Reason 11’s availability as a plug-in is the feature that will get everyone’s attention in the new release, but there are a lot of improvements to functionality.
New features and devices:
- There are a bunch of new devices: Chorus Ensemble, Sweeper Modulation, Master Bus Compressor, Channel Dynamics, and Channel EQ (the last three emulating landmark analog gear – and adapted from the existing mixer, but now possible to use in Combinator patches and the new plug-in)
- Curved automation and audio clip crossfades (finally is definitely called for here)
- Improved vertical zoom
- New MIDI editing features (mute, multiple notes, selection enhancements)
- Scenic Hybrid Instrument is a “cinematic dream machine.” It feels a little bit like a Swedish take on Omnisphere, with a fresh Nordic UI but – will check it out soon.
So, to translate there – Reason 11 gives you the ability to use another DAW, but it also gives you a bunch of reasons not to do that. Finally having curves and automation, plus rounding out the dynamics processing options, should make doing your track inside Reason way more fun.
Propellerhead is dead. Long live Reason Studios. There’s no actual corporate change here, but there is a name change: the company we know as Propellerhead will now be Reason Studios. Plus, there’s a new logo, which reminds me of time spent playing Q*bert. Here, let me demonstrate:
@!*?@! is something you’ll hear me say sometimes while working.
What’s it all mean?
So, fast take on this – all of this was a long time coming. And it’s great news for loyal Reason users.
The plug-in idea is a long time coming. ReWire was a clever idea, and it introduced at least some producers to the idea of combining different tools. It let you use Reason as a rack of instruments and effects in a DAW – and originally at a time when Reason’s own arrangement and audio facilities were limited. But ReWire hasn’t really survived as a technology, as operating systems advanced and security changes even make it untenable. (As far as I know, ReWire won’t even be possible in the imminent next version of macOS.)

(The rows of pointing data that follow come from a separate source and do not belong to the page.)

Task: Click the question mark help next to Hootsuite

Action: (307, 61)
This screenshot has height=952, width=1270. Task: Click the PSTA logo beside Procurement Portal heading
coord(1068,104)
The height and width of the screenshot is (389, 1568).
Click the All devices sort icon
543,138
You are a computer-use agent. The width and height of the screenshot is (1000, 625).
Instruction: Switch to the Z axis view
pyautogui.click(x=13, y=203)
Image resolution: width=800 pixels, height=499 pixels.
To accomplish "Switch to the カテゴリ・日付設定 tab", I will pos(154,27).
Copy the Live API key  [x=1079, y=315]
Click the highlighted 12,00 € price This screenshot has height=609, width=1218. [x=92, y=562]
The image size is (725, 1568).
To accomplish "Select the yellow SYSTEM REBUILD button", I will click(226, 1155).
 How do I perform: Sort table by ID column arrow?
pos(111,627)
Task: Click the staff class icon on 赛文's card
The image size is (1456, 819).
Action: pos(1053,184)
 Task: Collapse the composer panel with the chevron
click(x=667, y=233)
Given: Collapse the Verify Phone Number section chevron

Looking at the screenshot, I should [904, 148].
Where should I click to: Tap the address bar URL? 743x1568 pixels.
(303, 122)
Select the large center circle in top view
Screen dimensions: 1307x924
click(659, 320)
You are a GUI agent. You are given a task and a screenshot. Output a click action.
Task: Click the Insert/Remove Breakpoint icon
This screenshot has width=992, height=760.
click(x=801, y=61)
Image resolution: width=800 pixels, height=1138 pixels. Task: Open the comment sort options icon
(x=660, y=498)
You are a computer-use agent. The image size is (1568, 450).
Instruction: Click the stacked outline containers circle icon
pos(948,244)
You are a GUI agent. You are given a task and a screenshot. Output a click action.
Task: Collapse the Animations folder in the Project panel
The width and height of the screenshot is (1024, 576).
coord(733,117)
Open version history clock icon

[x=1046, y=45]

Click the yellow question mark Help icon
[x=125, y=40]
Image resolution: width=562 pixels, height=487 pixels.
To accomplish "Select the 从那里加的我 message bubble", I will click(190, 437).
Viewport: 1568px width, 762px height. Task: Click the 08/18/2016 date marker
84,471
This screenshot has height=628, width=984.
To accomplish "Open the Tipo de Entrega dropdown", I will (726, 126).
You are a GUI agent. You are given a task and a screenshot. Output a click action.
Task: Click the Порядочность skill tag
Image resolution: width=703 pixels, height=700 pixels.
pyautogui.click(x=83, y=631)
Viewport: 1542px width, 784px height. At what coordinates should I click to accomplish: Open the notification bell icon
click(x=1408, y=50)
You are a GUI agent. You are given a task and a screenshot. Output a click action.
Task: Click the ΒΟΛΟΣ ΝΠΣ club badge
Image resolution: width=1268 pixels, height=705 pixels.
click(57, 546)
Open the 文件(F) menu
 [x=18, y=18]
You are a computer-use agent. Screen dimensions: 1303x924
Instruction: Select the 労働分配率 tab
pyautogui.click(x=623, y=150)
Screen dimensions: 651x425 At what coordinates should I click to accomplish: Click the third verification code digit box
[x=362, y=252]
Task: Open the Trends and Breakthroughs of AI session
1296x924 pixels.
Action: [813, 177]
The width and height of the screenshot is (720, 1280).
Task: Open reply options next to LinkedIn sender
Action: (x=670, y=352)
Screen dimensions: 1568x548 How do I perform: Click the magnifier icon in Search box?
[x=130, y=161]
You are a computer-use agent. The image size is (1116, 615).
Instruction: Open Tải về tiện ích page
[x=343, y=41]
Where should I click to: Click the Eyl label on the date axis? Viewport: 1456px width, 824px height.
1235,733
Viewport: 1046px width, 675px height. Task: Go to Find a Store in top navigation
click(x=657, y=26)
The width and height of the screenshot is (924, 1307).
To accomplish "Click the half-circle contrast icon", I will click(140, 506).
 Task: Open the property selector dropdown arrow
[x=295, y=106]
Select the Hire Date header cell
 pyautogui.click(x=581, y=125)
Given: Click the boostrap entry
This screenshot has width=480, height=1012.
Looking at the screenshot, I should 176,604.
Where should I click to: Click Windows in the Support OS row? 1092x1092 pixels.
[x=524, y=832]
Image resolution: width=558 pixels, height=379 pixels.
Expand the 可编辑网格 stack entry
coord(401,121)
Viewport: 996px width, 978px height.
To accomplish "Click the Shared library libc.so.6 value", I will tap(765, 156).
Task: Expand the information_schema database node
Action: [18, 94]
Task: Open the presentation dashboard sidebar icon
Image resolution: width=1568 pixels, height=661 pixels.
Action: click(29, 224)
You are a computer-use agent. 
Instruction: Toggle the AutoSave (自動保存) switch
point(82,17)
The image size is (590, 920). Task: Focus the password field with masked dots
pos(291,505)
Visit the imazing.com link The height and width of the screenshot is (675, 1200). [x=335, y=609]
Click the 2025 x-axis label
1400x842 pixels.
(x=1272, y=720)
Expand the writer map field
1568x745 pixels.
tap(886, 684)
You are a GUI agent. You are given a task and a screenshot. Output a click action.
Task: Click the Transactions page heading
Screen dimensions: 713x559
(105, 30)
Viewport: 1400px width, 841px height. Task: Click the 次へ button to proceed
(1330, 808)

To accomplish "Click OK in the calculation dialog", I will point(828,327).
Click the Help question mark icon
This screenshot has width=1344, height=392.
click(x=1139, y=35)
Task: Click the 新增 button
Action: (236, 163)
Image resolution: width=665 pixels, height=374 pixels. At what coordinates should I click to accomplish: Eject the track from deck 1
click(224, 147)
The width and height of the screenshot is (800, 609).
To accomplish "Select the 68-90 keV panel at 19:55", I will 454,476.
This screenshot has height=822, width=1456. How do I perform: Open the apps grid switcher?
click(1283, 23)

Meanwhile, a plug-in does what you really need, by letting you keep your favorite instrument/effect racks inside software like Ableton Live. FL Studio already does this, so it’s not even uncharted territory, and those FL users seem really happy with it.
This also means that Reason’s excellent console tools and West Coast modular instrument are available in your DAW, which is a big deal – just to name two examples, among many. (I can’t wait to use the Complex-1 everywhere.)
The demise of Propellerhead as a name is a little bittersweet for all of us. The name Propellerhead was quirky, unique … “Reason” we’ve gotten used to, even if there was already a “Logic.” But sure, the logo looks overly 1990s, and there was always this Web domain problem of the company Propellerhead being at Propellerheads.se (plural).
And Propel– uh, Reason Studios – really has just one product. After unsuccessful efforts in hardware (an audio interface that never took off), plus Web and services (that effort was spun off as Alihoopa, then shuttered this year), the company is focusing on the one tool that never fails. That’s Reason, plus the flourishing ecosystem of instruments and effects that sits on top of it. And people really stick with the name of the tool they use every day – Pro Tools, “Ableton” (since most people don’t call it “Ableton Live”), Cakewalk (not SONAR, not 12 Tone Systems – eep).
This has been an end of an era for the company in a lot of ways – CEO and co-founder Ernst Nathorst-Böös turned over the reins to Niklas Agevik in June.
Now, the one big disappointment to me is, it still sounds like Reason lacks a proper scalable interface. I expect that will be a major architectural change, since it also will impact Rack Extensions. But it’s needed, and I’ll try to find out more.
Otherwise, Reason 11 looks like another compelling release from a company that continues to inspire passion in its users.